Republican voters also ranked experience dealing with the economy, administrative experience as a governor or presidential cabinet member, and experience running a business high on their list of qualities for the party’s vice presidential nominee.
"Mitt Romney would likely be a popular VP choice among many Republicans, based on these findings," Faucheux said. "The former Massachusetts governor offers qualifications that most rank-and-file GOP voters want: a conservative with executive, economic and business experience."
On the Democratic side, the top qualification was experience dealing with the economy, which was closely followed by military and foreign policy experience. Next for Democrats was appeal to supporters of former presidential candidate Sen. Hillary Clinton and administrative experience as a governor or big city mayor.
"Among contenders for Obama’s running mate, Indiana Sen. Evan Bayh offers a combination that would be attractive to many Democratic voters: a former governor and Clinton supporter with appeal to moderate Independents as well as some foreign policy and economic experience," said Faucheux.
Also meeting many of the “favored criteria” is Sen. Hillary Clinton, Faucheux said.

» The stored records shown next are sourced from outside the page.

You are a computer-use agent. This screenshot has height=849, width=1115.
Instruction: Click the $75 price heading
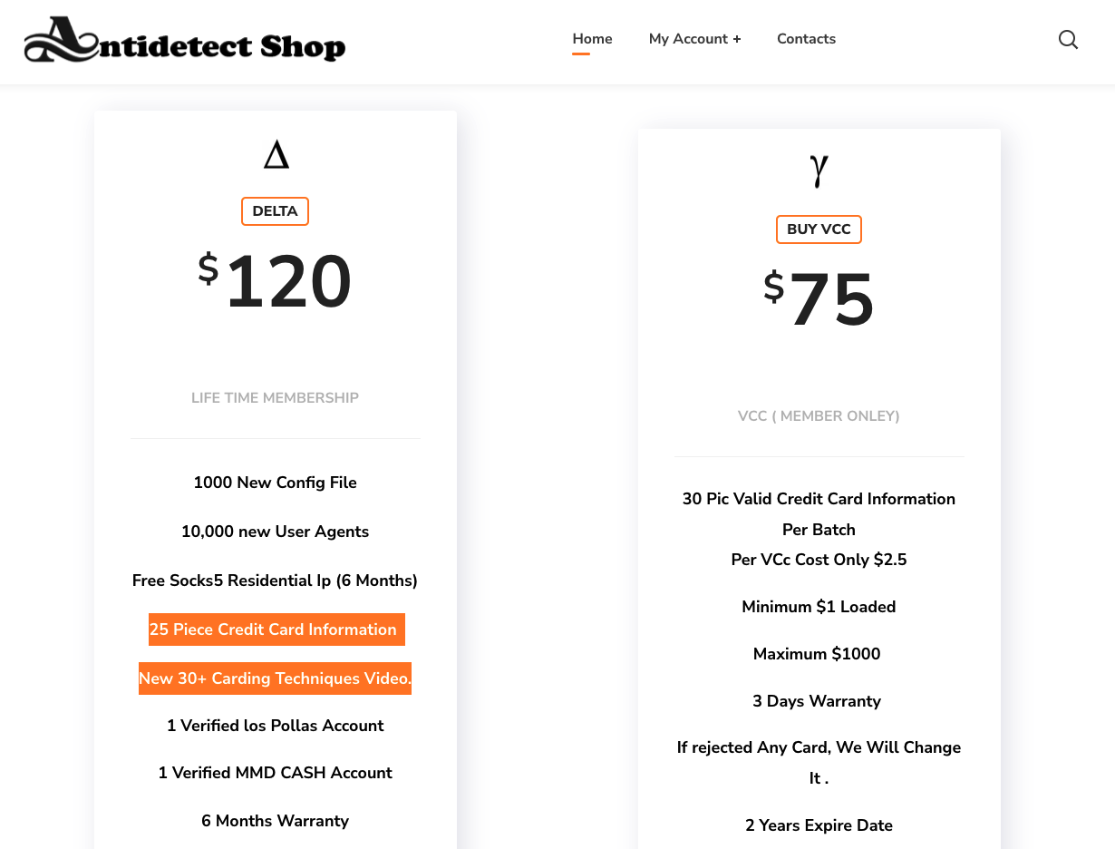click(819, 299)
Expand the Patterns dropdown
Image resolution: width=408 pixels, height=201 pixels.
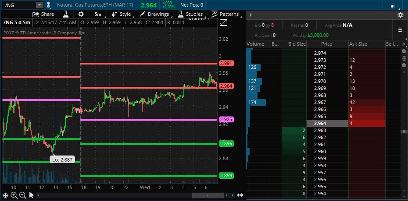(225, 14)
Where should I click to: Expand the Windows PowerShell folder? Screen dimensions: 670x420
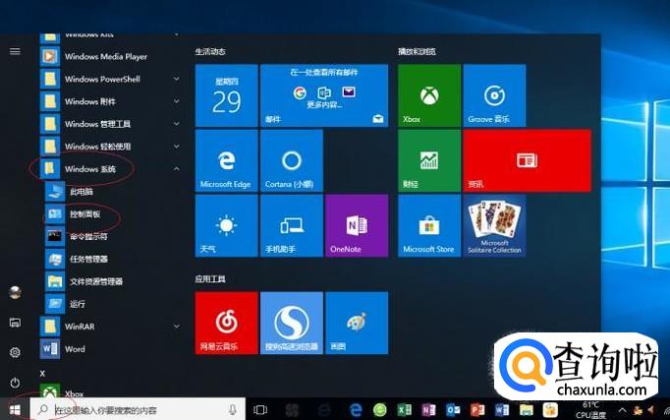click(177, 79)
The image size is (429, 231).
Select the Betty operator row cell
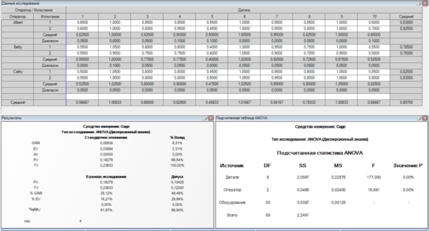[17, 47]
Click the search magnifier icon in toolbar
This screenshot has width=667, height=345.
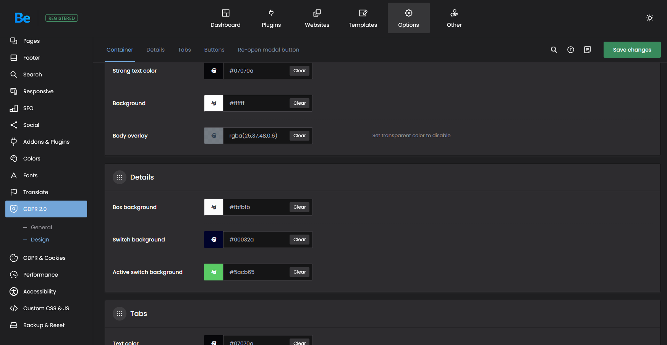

"Interestingly, New York City Mayor Michael Bloomberg – a dark horse possibility who isn't even a Democrat – meets four criteria: economic, executive, and business experience who would appeal to moderate Independents,” the pollster noted.
Also, New Mexico Gov. Bill Richardson has a range of strengths that include foreign policy, economic and executive experience, Faucheux said, and Kansas Gov. Kathleen Sibelius, a woman with executive and economic experience and appeal to moderate Independents, provides a strong combination except for a lack of foreign policy expertise.
"Democrats place experience dealing with the economy above Republicans (22 percent to 16 percent), while Republicans place executive experience in government above Democrats (16 percent to 10 percent)," he stated.
The Clarus survey was released one day after columnists Robert D. Novak and Timothy P. Carney did their own handicapping of this year’s “veepstakes.”
While Novak and Carney agreed that Romney would be McCain’s best choice for a running mate, the writers also listed Minnesota Gov. Tim Pawlenty, Office of Management and Budget Director Rob Portman, Florida Gov. Charlie Crist and Louisiana Gov. Bobby Jindal as potential vice presidential candidates.
However, the columnists listed Bayh as only their third choice for Obama’s running mate, behind Virginia Gov. Tim Kaine – a “logical choice” because he is a “moderate Southern governor” – and Sen. Joseph Biden (Del.), who would add age and experience to the ticket.
Other vice presidential selections included Pennsylvania Gov. Ed Rendell, a “very able and very experienced” Clinton supporter, and even former Democratic presidential candidate Al Gore.
“We don’t think he would do it,” Novak and Carney added regarding the former vice president, “but it’s possible.”